__Exercise objective__
Write the entries below out again exactly; any picture in them stays out.
^^^^^^^^
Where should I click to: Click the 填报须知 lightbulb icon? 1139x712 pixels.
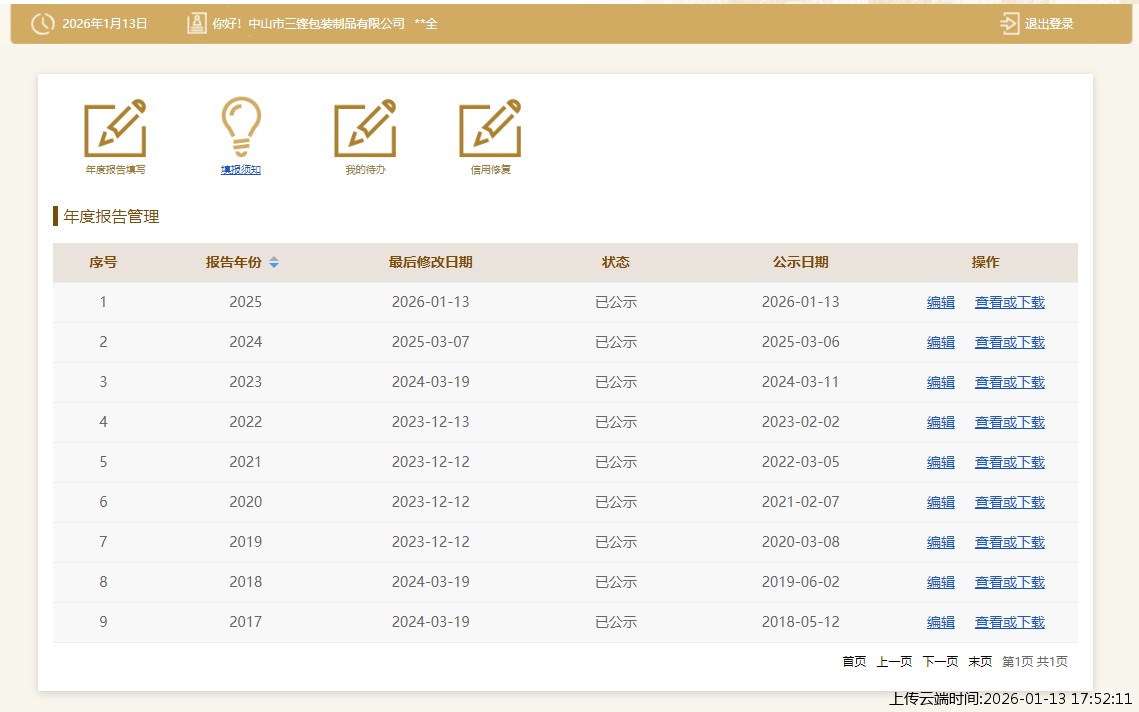pos(241,127)
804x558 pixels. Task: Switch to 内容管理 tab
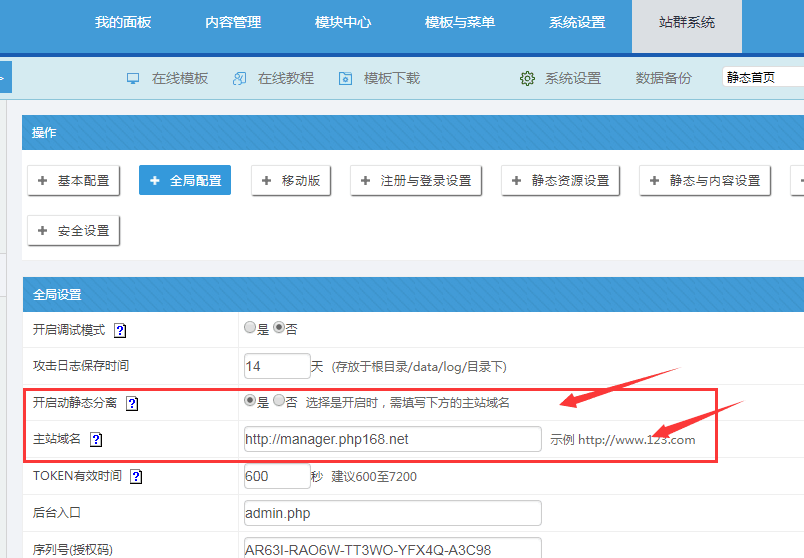coord(233,22)
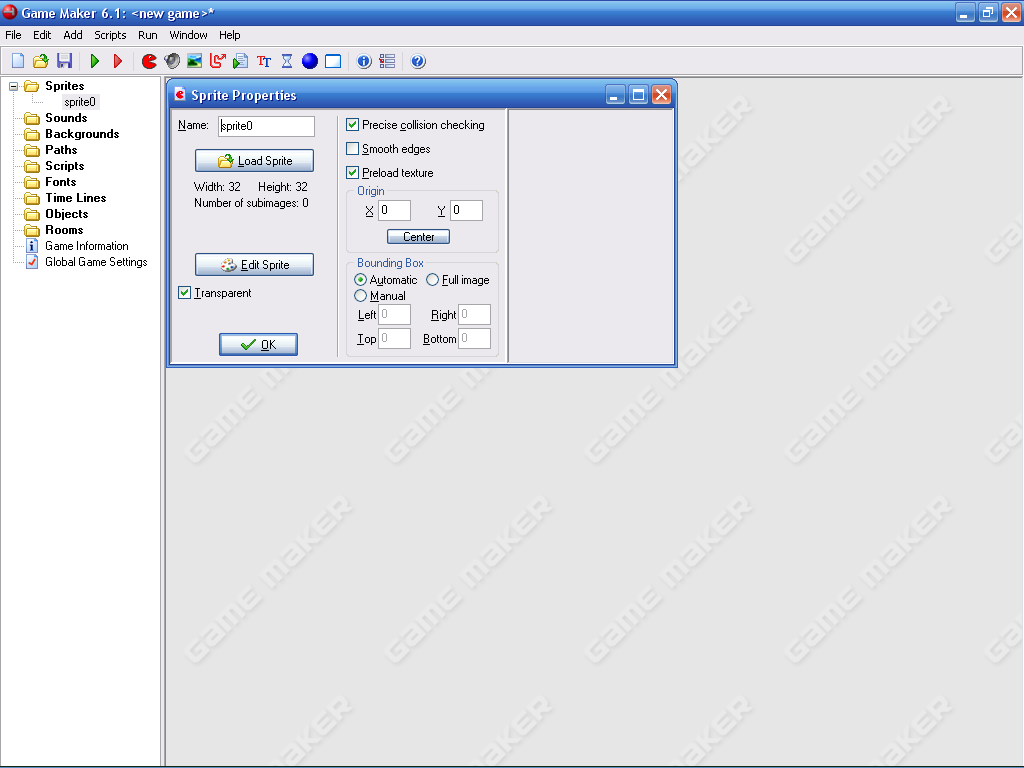Uncheck the Transparent checkbox
The height and width of the screenshot is (768, 1024).
tap(184, 293)
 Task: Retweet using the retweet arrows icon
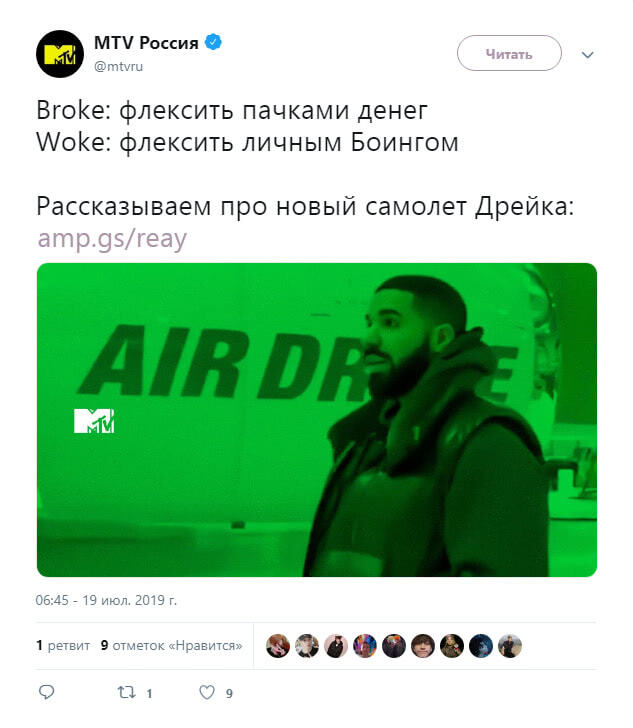click(x=126, y=693)
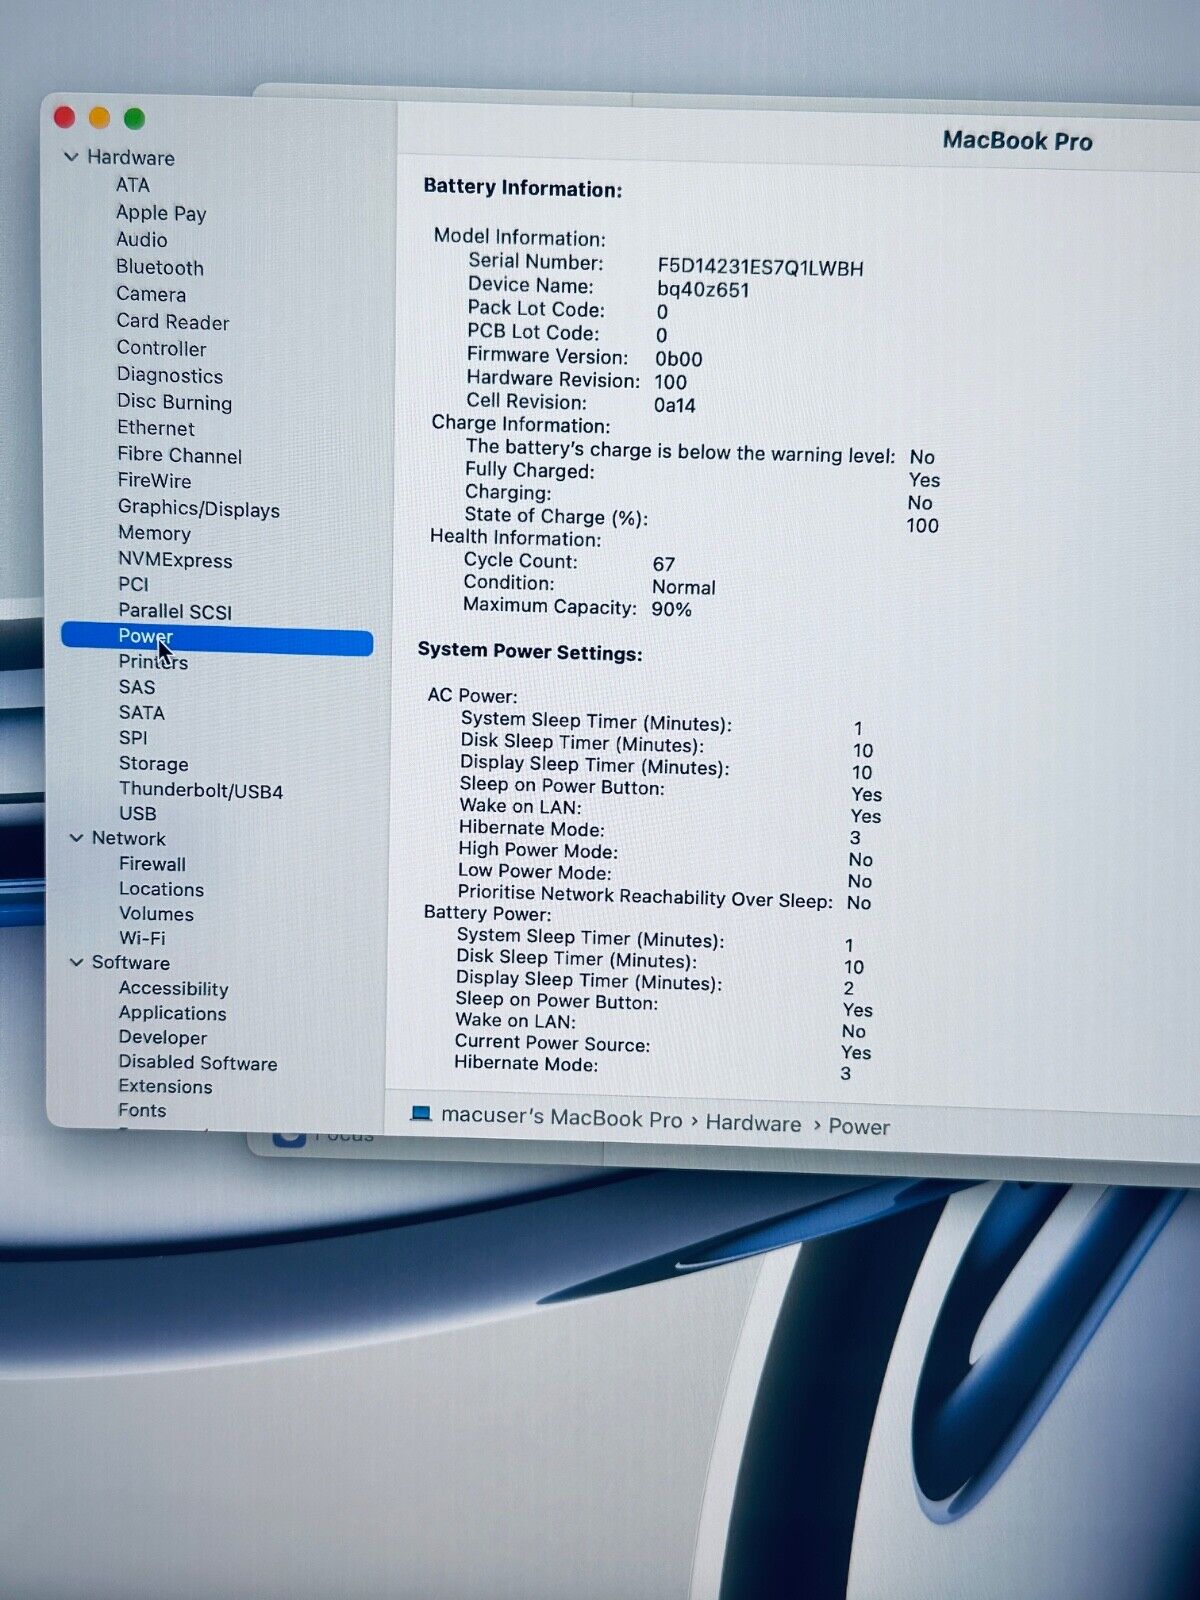The height and width of the screenshot is (1600, 1200).
Task: Select Applications under Software
Action: coord(172,1013)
^^^^^^^^
__Response box__
Where should I click to: Click the 填报须知 lightbulb icon? 1139x712 pixels.
pos(241,127)
804x558 pixels. Task: Switch to 内容管理 tab
coord(233,22)
Uncheck the Transparent checkbox
The height and width of the screenshot is (768, 1024).
tap(184, 293)
 Task: Retweet using the retweet arrows icon
click(x=126, y=693)
The height and width of the screenshot is (1600, 1200).
Task: Select Applications under Software
Action: coord(172,1013)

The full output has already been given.